Write out the lines from the line containing "Viewport: 1456px width, 819px" to the line containing "[x=568, y=178]", including both, and nothing else, leaving out the pictures.

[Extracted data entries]
[START]

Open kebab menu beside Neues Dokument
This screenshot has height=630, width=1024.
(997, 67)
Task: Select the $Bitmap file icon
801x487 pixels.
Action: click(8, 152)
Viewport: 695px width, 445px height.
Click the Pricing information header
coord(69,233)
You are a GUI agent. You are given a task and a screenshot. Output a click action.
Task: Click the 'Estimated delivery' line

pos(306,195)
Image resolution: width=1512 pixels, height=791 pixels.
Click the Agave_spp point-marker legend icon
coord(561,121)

[END]
[START]

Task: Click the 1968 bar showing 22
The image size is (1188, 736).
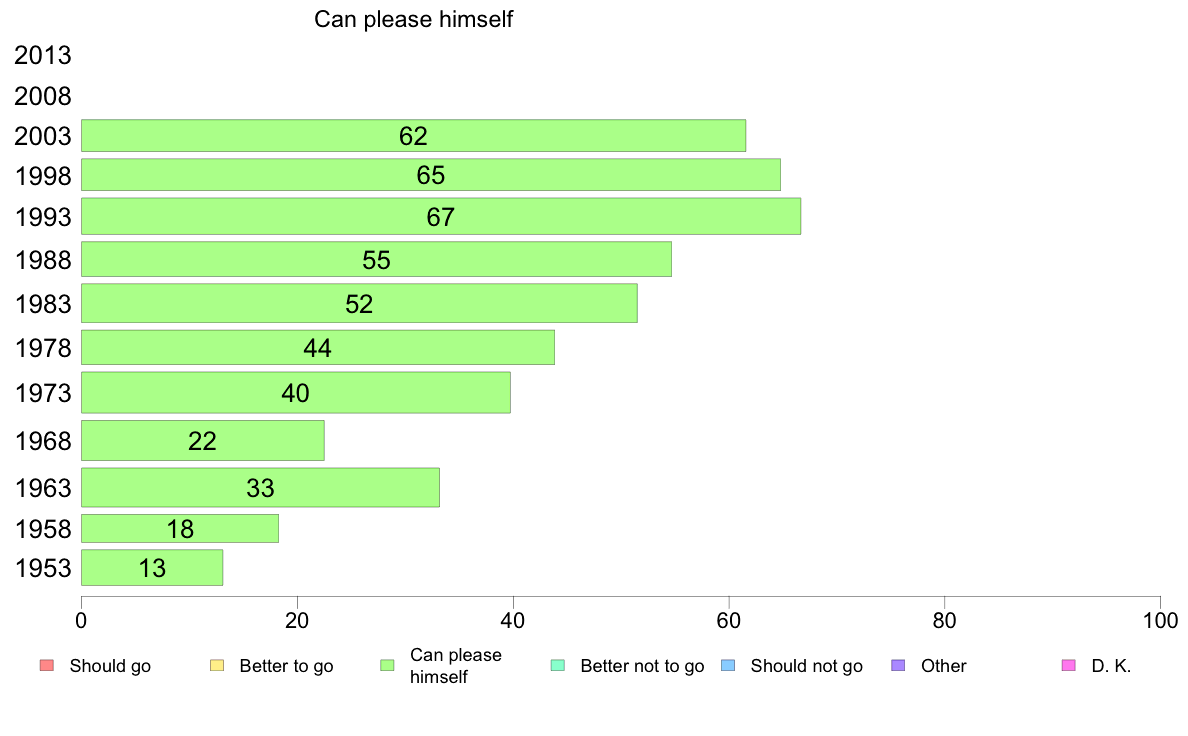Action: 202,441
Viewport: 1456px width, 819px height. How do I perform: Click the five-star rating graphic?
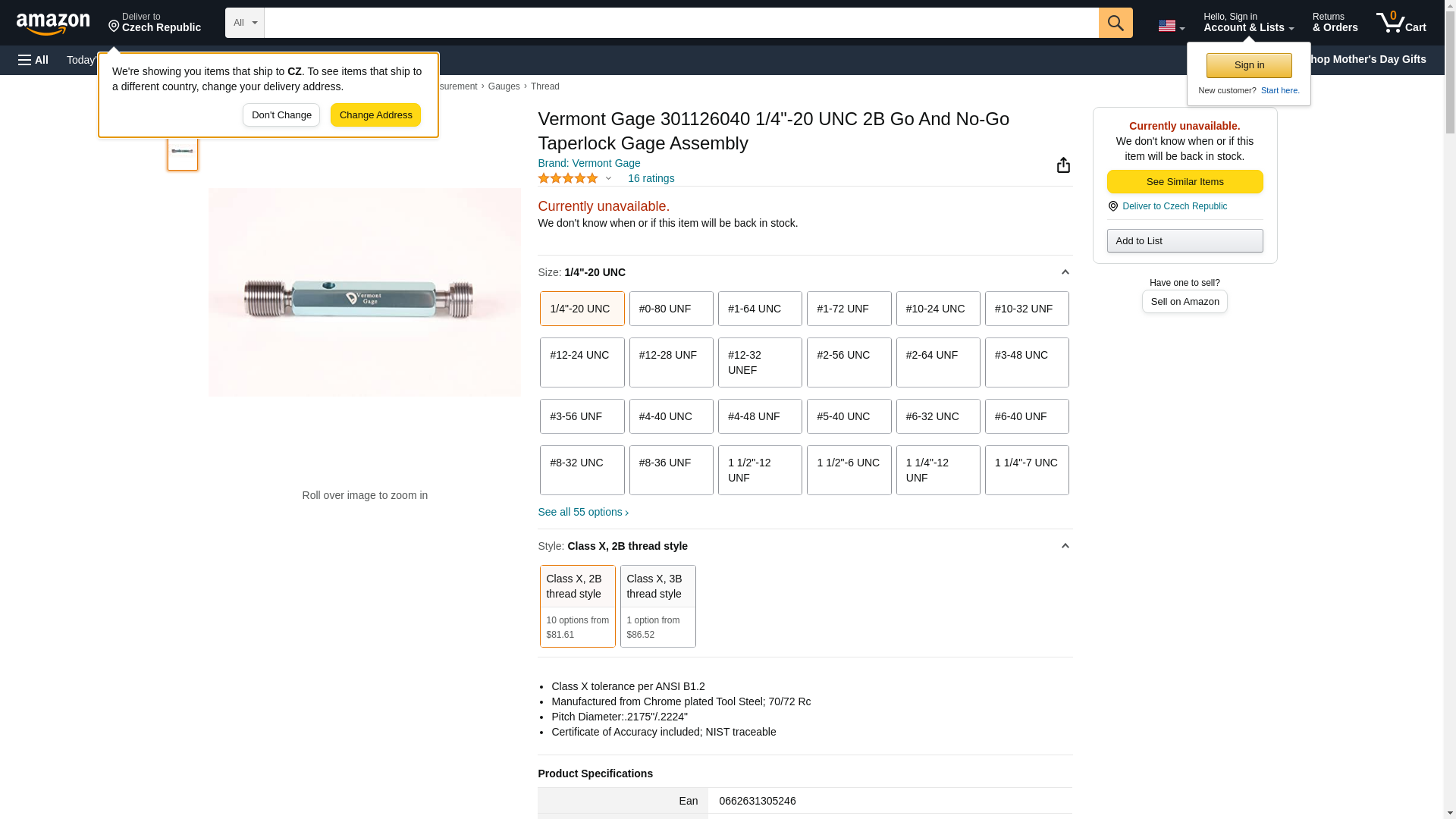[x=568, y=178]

[END]

• _Task answer_:
Viewport: 1456px width, 819px height. How do I perform: Click the five-star rating graphic?
[x=568, y=178]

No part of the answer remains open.